# [Work to complete]
Pull out each line of the entries below that contains the word "agent", and copy it in full.

** start of Provided records **

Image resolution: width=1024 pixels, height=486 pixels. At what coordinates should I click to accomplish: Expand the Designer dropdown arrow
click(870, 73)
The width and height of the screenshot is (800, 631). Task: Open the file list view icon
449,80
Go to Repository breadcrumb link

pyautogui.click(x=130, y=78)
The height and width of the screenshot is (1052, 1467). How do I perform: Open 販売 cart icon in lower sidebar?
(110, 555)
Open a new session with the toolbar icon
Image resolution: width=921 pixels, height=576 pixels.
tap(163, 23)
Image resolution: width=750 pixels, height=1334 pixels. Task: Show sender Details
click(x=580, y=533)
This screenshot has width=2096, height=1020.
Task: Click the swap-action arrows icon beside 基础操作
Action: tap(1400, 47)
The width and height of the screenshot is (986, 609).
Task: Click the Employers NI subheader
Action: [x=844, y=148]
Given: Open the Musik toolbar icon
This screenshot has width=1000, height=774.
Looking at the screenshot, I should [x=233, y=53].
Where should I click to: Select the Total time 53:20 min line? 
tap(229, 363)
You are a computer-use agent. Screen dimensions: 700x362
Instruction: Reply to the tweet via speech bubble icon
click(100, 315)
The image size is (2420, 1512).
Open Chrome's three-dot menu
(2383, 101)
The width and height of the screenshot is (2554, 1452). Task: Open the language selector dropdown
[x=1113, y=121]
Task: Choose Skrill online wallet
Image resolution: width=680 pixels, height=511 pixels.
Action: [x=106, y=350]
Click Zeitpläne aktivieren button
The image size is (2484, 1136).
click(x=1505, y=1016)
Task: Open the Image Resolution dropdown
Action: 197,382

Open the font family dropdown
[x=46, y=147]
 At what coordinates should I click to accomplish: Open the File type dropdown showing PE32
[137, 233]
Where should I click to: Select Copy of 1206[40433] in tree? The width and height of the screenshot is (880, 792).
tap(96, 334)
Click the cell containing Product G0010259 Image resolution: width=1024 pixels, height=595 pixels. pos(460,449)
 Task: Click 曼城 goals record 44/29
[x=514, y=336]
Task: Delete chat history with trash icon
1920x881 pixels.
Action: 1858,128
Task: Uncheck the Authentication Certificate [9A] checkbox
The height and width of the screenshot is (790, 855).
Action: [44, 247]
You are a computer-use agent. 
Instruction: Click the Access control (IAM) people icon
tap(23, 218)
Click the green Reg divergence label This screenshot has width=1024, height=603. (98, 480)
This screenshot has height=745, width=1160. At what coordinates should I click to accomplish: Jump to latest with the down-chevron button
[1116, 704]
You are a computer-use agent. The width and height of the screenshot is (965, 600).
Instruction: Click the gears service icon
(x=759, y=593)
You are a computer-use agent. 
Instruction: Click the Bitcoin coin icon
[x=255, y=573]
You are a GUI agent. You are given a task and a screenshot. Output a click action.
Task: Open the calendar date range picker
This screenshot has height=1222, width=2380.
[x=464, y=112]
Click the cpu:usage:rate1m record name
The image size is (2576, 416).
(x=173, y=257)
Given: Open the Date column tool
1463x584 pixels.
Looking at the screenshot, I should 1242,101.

** end of Provided records **

# [Finished task]
You are a computer-use agent. Screen dimensions: 700x362
You are a computer-use agent. 
You are a computer-use agent. The width and height of the screenshot is (965, 600).
You are a computer-use agent. 
You are a GUI agent. You are given a task and a screenshot. Output a click action.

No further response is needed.